# Exploratory vs Confirmatory Data Analysis
---

In this project, we are going to learn about two important data analysis methods **EDA** (Exploratory Data Analysis) and **CDA** (Confirmatory Data Analysis).


### Exploratory Data Analysis (EDA)


Importing Modules

In [None]:
# Install and import necessary libraries
!pip install plotly --upgrade

# Pandas Module
import pandas as pd

# Data Visualization Module
import plotly.express as px
import plotly.graph_objects as go
import plotly.offline as pyo
%matplotlib inline

# Setting some default settings
pd.set_option('mode.chained_assignment',None)
#pyo.init_notebook_mode()

Let's load our dataset

In [None]:
#read my dataframe
data = pd.read_csv("/kaggle/input/profit-dataset/dataset.csv", engine="python", encoding='latin1')


If after reading this dataset with the code "pd.read_csv("/content/dataset.csv", engine="python")", it returns "UnicodeDecodeError":

The error indicates that the pandas library is trying to read a CSV file using the default utf-8 encoding, but it encounters a byte sequence (0xa0 in this case) that it cannot decode. This usually happens when the file is encoded in a different encoding.
To solve this error, one way is using (encoding='latin1') argument

Checking the data size

In [None]:
data.shape

Checking the data

In [None]:
data.head()

### EDA - Roadmap

In this task, we are going to talk about How to start our exploration.

    Different column data types
    How are the columns related
    What are the different information in our data
    Make a list of the information and start from the first



Now let's start with checking the column data types

In [None]:
data.dtypes

Now let's talk about what type of information do we have in this data

### In our data, we have the following information:
    
    Time Information (Order Data)
    Customer Information (Customer Name)
    Place Information (State name)
    Hierarchical Information about the products (Category, Sub-category, Product Name)
    Sale Information (sales, profit, quantity)

Now let's start our exploration

### Task 3: Data Exploration: Time Information

What is the timespan of our data?

In [None]:
data["Order Date"] = pd.to_datetime(data['Order Date'])
from_date = data["Order Date"].min()
to_date = data["Order Date"].max()
print(f"We have sales infromation from {from_date} to {to_date}")

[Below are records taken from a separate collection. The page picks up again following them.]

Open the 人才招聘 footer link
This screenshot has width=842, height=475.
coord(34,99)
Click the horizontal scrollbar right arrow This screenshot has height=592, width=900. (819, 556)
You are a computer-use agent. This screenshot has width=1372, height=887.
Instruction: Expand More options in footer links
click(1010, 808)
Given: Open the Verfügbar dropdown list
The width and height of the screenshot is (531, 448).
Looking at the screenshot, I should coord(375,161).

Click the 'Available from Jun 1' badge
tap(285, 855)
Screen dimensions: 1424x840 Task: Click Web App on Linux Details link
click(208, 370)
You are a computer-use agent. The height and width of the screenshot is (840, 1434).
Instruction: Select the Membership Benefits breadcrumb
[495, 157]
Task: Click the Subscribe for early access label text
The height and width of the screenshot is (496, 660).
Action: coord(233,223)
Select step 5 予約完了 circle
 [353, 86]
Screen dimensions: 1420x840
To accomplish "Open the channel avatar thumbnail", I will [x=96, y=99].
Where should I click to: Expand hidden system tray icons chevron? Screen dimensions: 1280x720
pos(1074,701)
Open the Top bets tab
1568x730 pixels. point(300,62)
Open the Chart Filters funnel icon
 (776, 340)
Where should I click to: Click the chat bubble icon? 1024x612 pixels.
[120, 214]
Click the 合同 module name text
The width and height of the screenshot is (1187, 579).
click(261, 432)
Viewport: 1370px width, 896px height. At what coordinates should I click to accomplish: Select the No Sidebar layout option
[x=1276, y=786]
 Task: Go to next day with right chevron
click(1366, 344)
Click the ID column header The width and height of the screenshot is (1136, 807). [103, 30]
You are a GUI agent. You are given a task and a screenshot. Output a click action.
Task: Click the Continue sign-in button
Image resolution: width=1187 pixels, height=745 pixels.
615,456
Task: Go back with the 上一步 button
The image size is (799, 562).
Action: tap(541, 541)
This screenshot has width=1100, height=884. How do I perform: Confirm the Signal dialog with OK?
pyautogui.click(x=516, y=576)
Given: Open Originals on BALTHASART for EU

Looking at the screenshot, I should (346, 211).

Now let's sort our data by the date

In [None]:
data = data.sort_values(by="Order Date")
data.head()

Some data preparation: let's extract year, month, and day from the Order Date column

In [None]:
data["Year"] = data["Order Date"].dt.year
data["Month"] = data["Order Date"].dt.month
data["Day"] = data["Order Date"].dt.day
data.head()

Show the Profit gained over time by different product categories

In [None]:
data_time_profit = data.groupby(["Year", "Category"])["Profit"].sum().reset_index()
data_time_profit.head()

Visualizing the results using a line chart

In [None]:
# prompt: line graph for data_time_profit, x is year, y is profit and color is category

fig = px.line(data_time_profit, x="Year", y="Profit", color="Category", title="Profit Gained Over Time by Product Category")
fig.show()

# If the code above did not show the plot use this: !pip install plotly --upgrade, then run codes and remove the pyo.init_notebook_mode()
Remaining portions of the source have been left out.